Why do things go wrong? Sometimes, it’s a whole combination of factors. Felix Salmon has some good examples, and reminded me of one of my favourite metaphors: the Swiss cheese model of accident causation.
In the Swiss Cheese model, an organization’s defenses against failure are modeled as a series of barriers, represented as slices of cheese. The holes in the slices represent weaknesses in individual parts of the system and are continually varying in size and position across the slices. The system produces failures when a hole in each slice momentarily aligns, permitting (in Reason’s words) “a trajectory of accident opportunity”, so that a hazard passes through holes in all of the slices, leading to a failure.

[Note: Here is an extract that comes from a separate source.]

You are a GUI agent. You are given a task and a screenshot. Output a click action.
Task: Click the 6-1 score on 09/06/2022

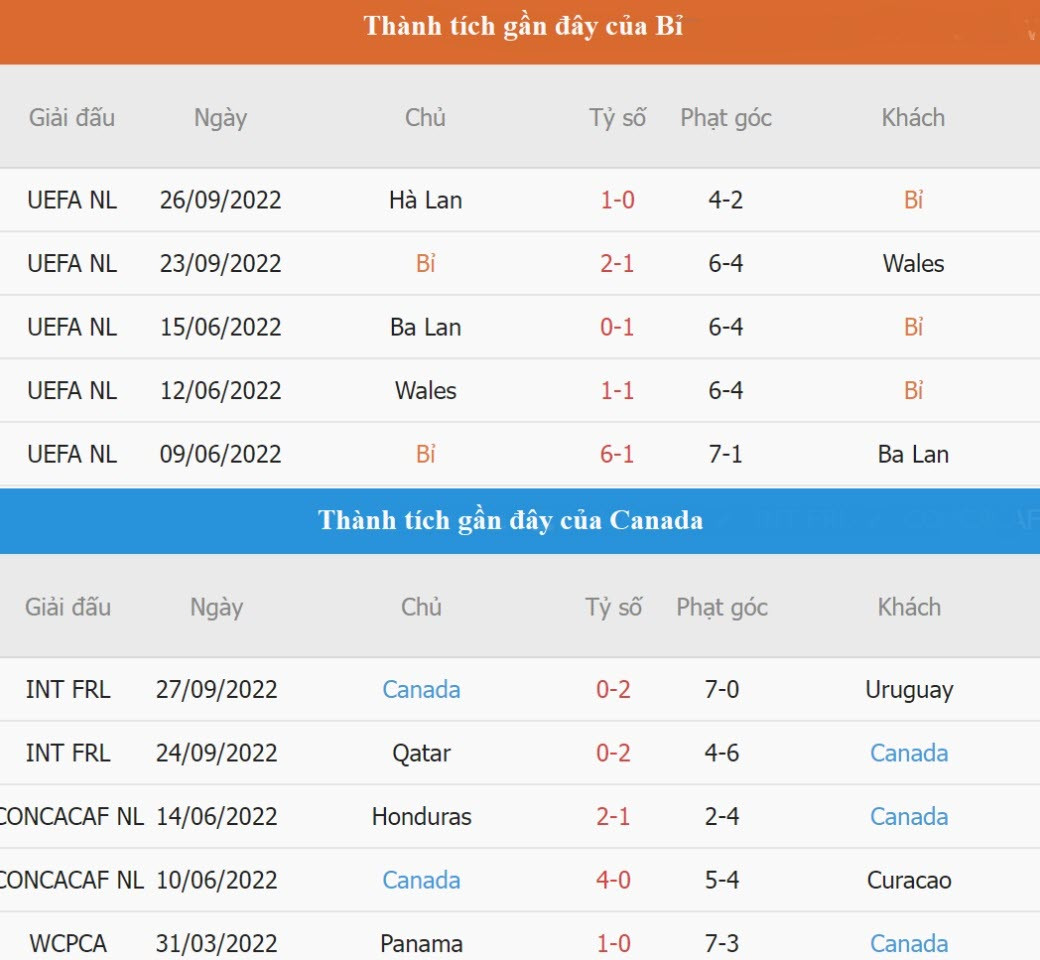pyautogui.click(x=617, y=454)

It’s a lovely vision, those little accidents waiting to happen, wriggling through the slices of cheese. But as Salmon points out
… it’s important to try to prevent failures by adding extra layers of Swiss cheese, and by assiduously trying to minimize the size of the holes in any given layer. But as IT systems grow in size and complexity, they will fail in increasingly unpredictable and catastrophic ways. No amount of post-mortem analysis, from Congress or the SEC or anybody else, will have any real ability to stop those catastrophic failures from happening. What’s more, it’s futile to expect that we can somehow design these systems to “fail well” and thereby lessen the chances of even worse failures in the future.
Which reminds me of Tony Hoare‘s comment on complexity and reliability
There are two ways of constructing a software design: One way is to make it so simple that there are obviously no deficiencies, and the other way is to make it so complicated that there are no obvious deficiencies. The first method is far more difficult.